● **RECORDS PROVIDED**:
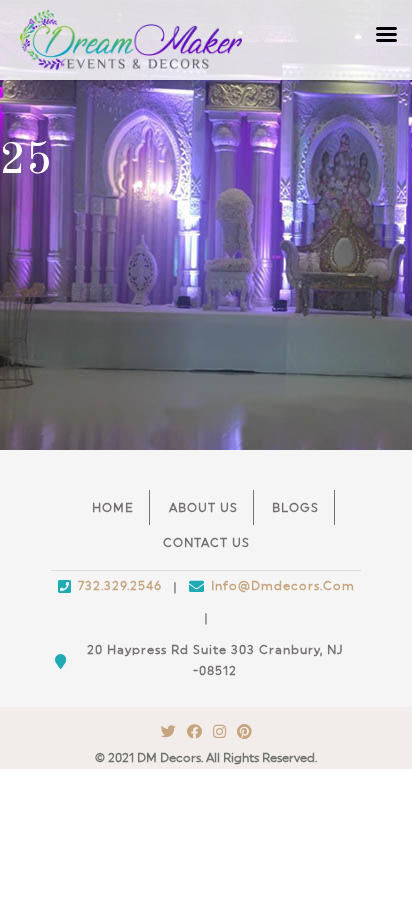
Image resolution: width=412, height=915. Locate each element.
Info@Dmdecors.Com (283, 586)
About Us (203, 508)
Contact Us (206, 543)
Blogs (295, 508)
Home (113, 508)
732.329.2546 (120, 586)
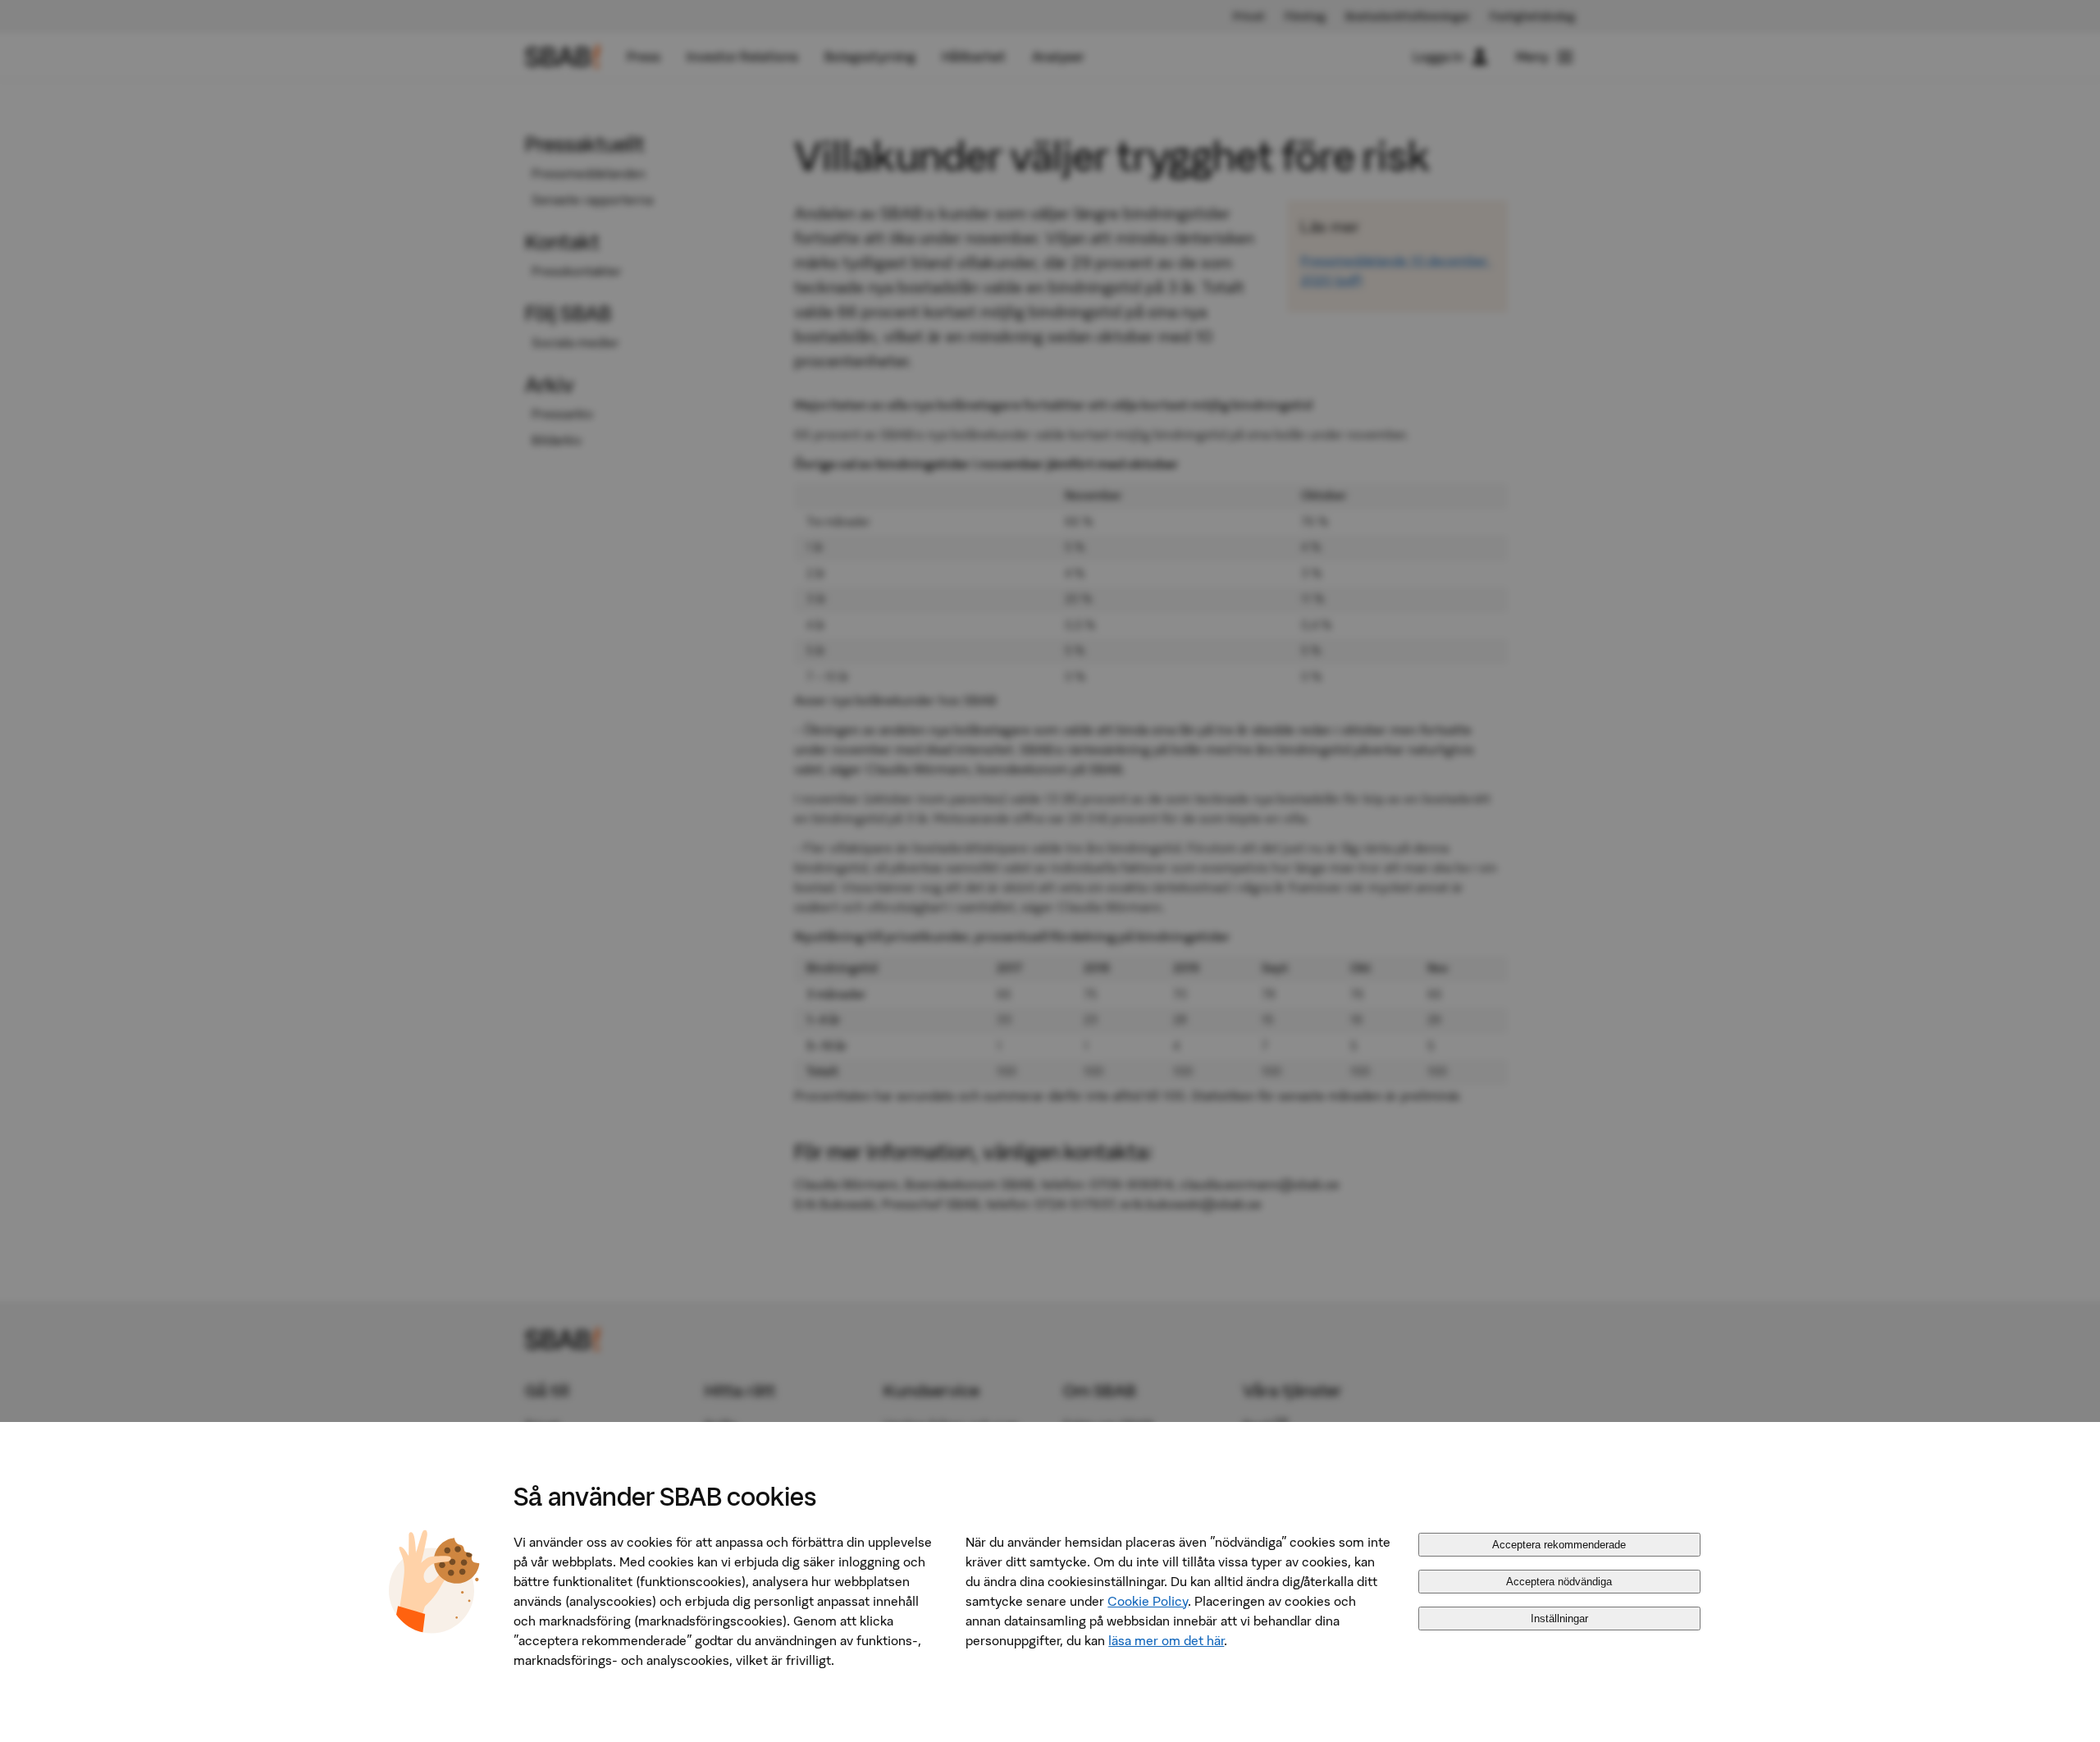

● **YOUR GOAL**: Copy the lines above exactly. Do not include pictures.

● **PROBLEM SOLUTION**:
Image resolution: width=412, height=915. Locate each element.
Info@Dmdecors.Com (283, 586)
About Us (203, 508)
Contact Us (206, 543)
Blogs (295, 508)
Home (113, 508)
732.329.2546 (120, 586)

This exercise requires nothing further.